══ Available records
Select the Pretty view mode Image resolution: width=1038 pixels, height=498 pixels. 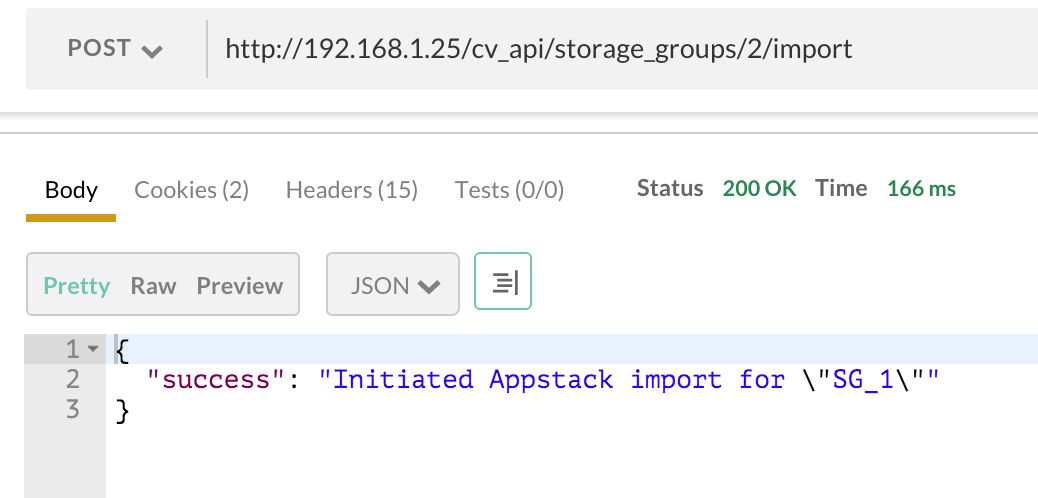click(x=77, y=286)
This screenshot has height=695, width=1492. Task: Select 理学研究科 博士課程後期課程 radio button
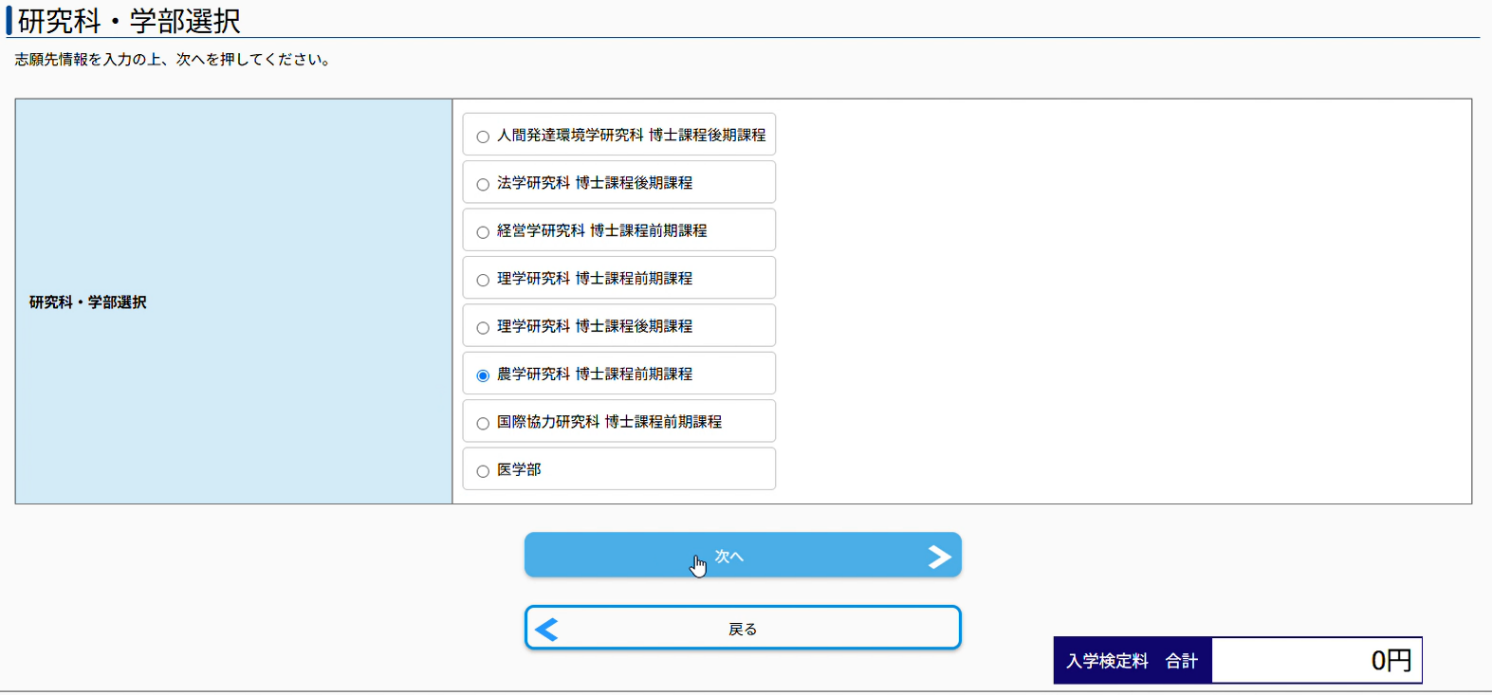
════
══ Available records
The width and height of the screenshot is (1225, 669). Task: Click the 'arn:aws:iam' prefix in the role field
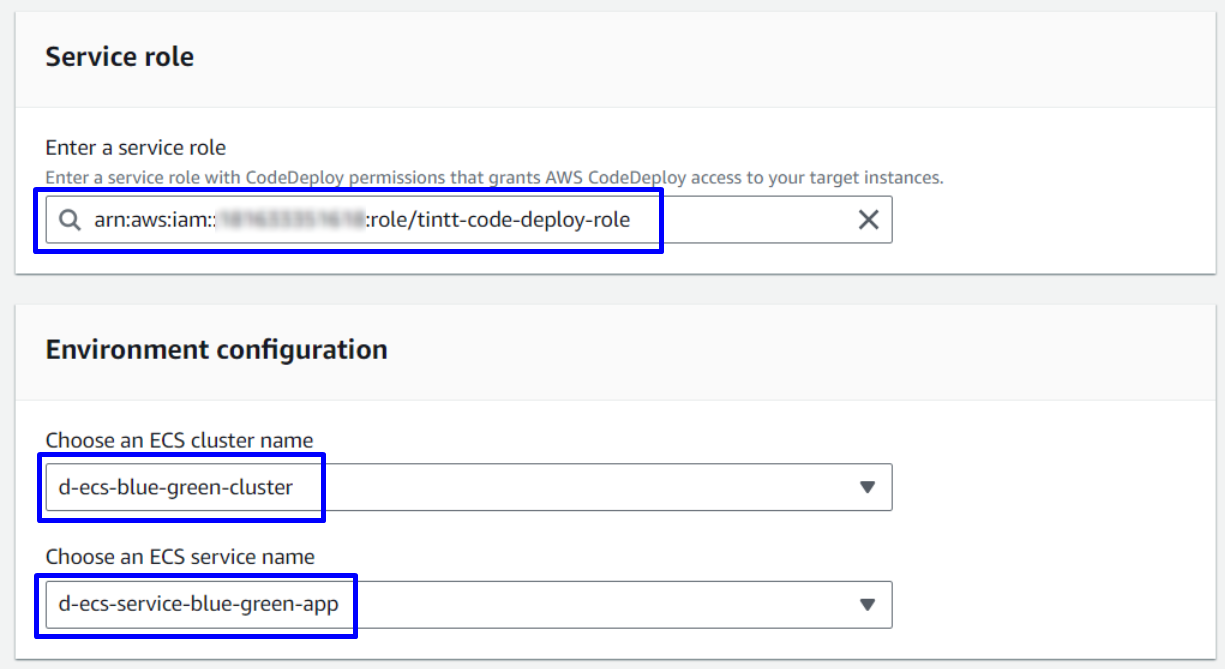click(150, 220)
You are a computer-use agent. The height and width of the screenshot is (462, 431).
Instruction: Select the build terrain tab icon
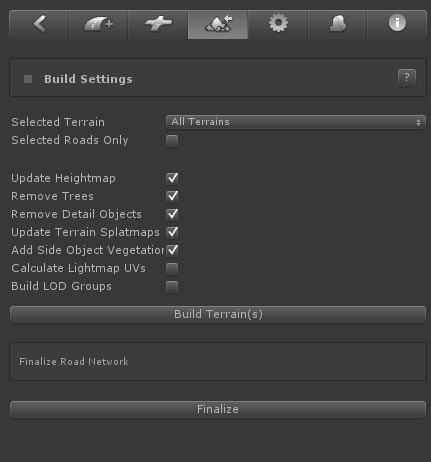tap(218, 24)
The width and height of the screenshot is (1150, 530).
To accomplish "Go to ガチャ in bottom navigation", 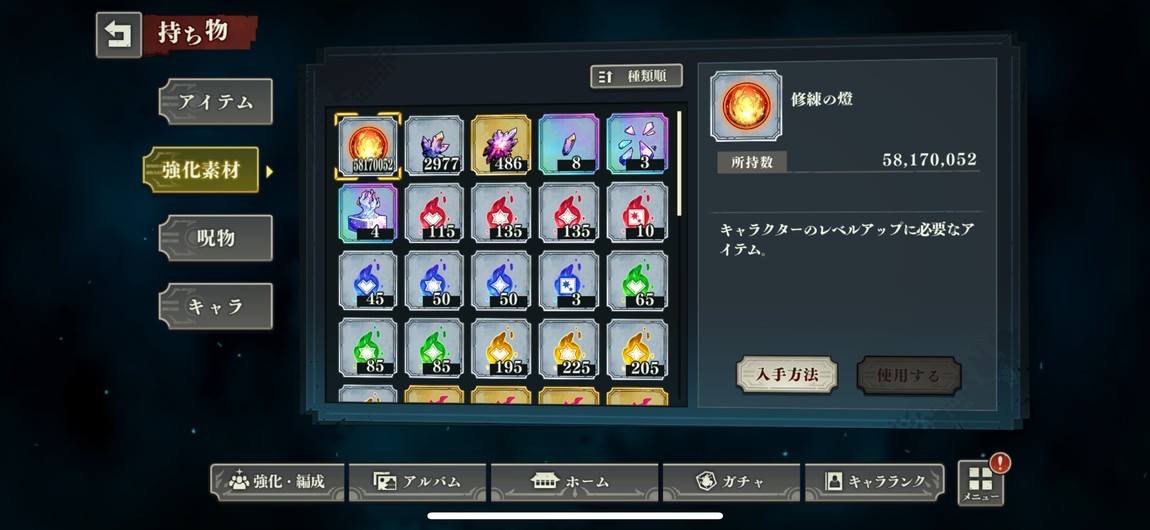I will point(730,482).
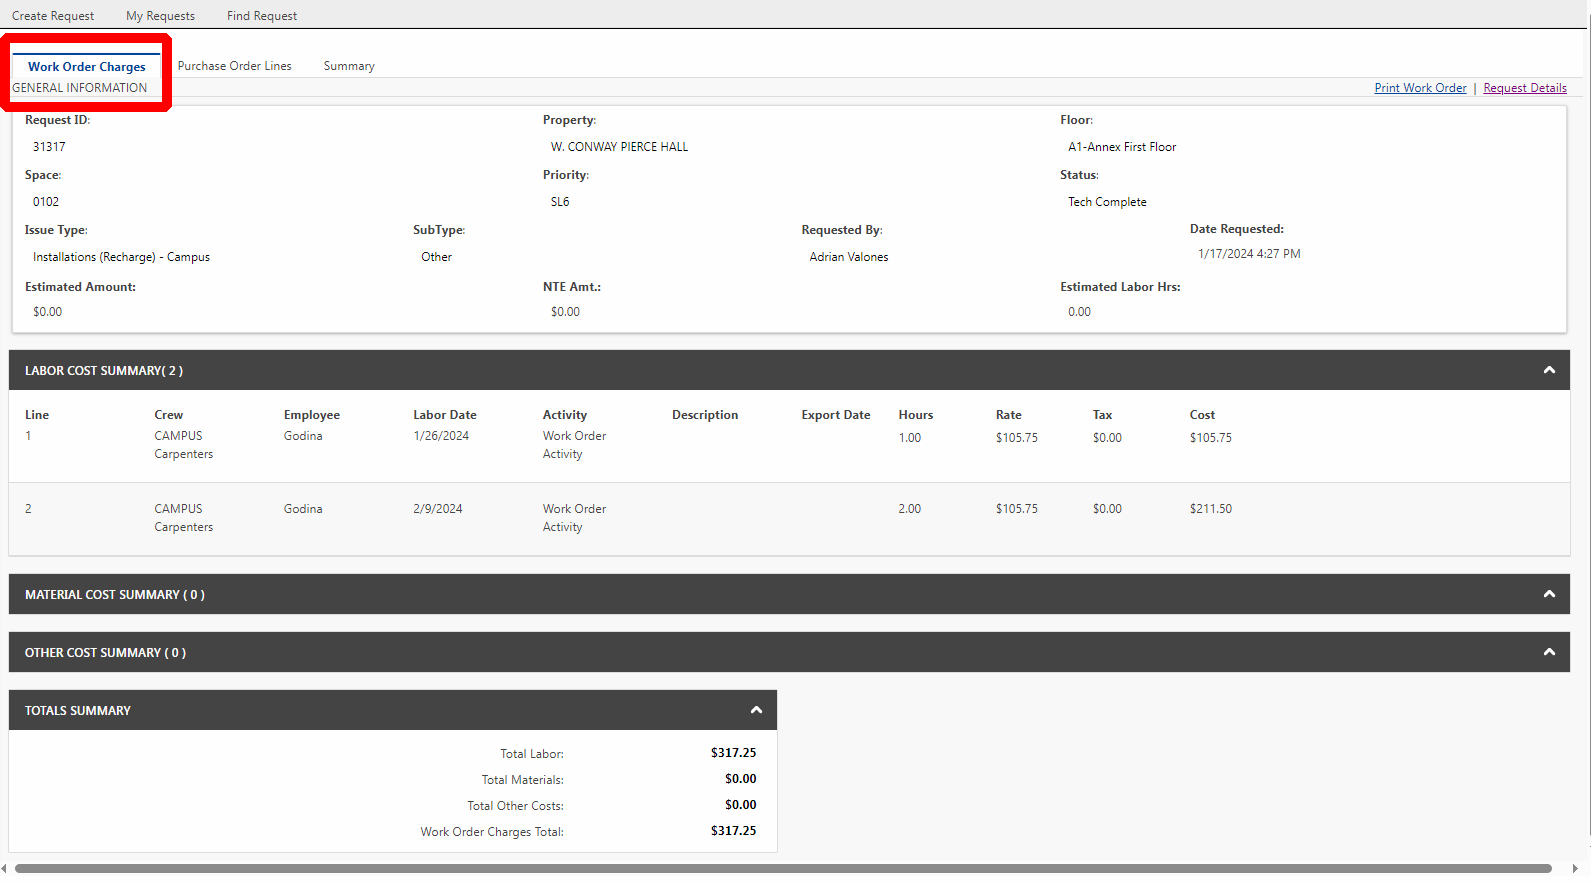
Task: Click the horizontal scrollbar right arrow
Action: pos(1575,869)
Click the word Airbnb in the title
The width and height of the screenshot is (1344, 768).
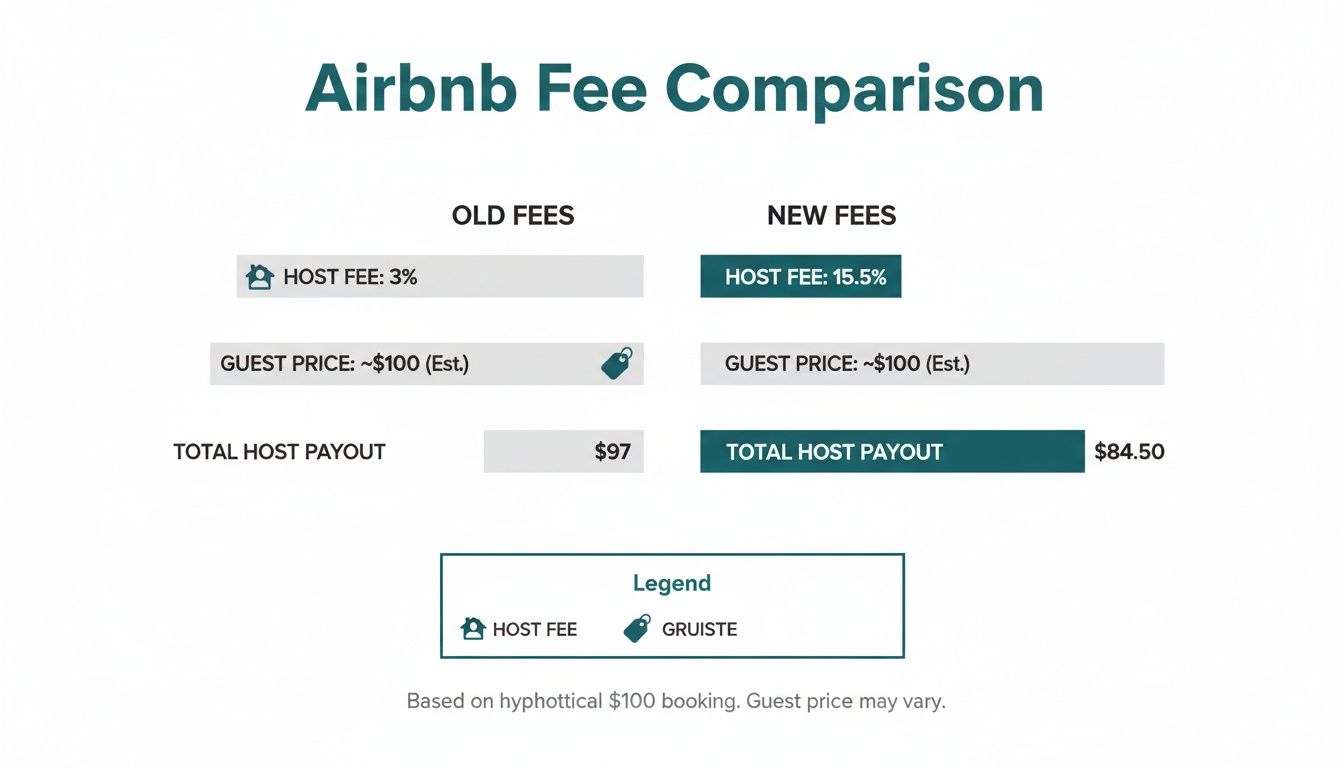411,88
════
══ Available records
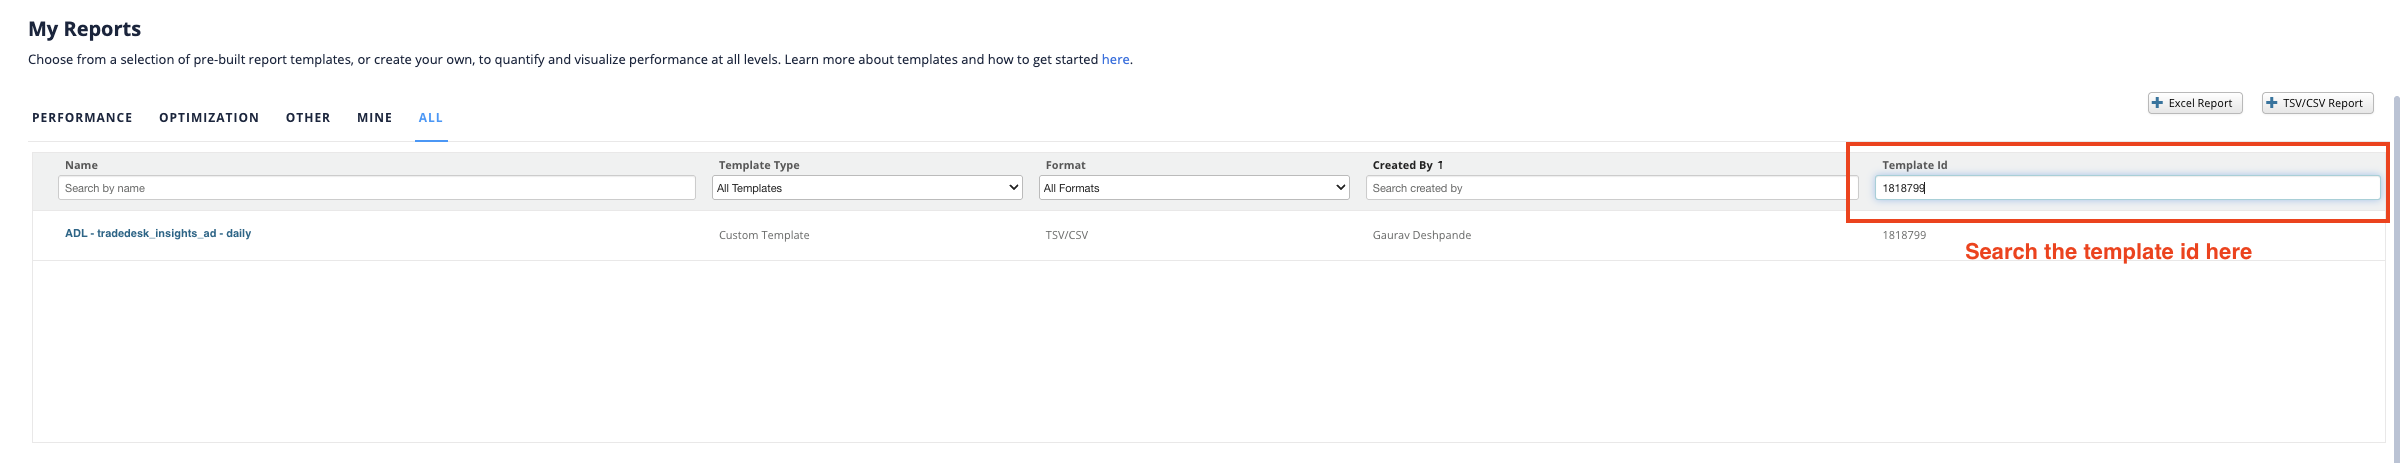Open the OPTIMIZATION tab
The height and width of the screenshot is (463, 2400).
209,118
════
Your assignment
Among the entries above, find the line with "You are a computer-use" and repeat exactly from there through the line with "The width and height of the screenshot is (1150, 530).", leaving out the pictures.

Result for this exercise
You are a computer-use agent. The height and width of the screenshot is (462, 431).
Instruction: Select the build terrain tab icon
tap(218, 24)
The width and height of the screenshot is (1150, 530).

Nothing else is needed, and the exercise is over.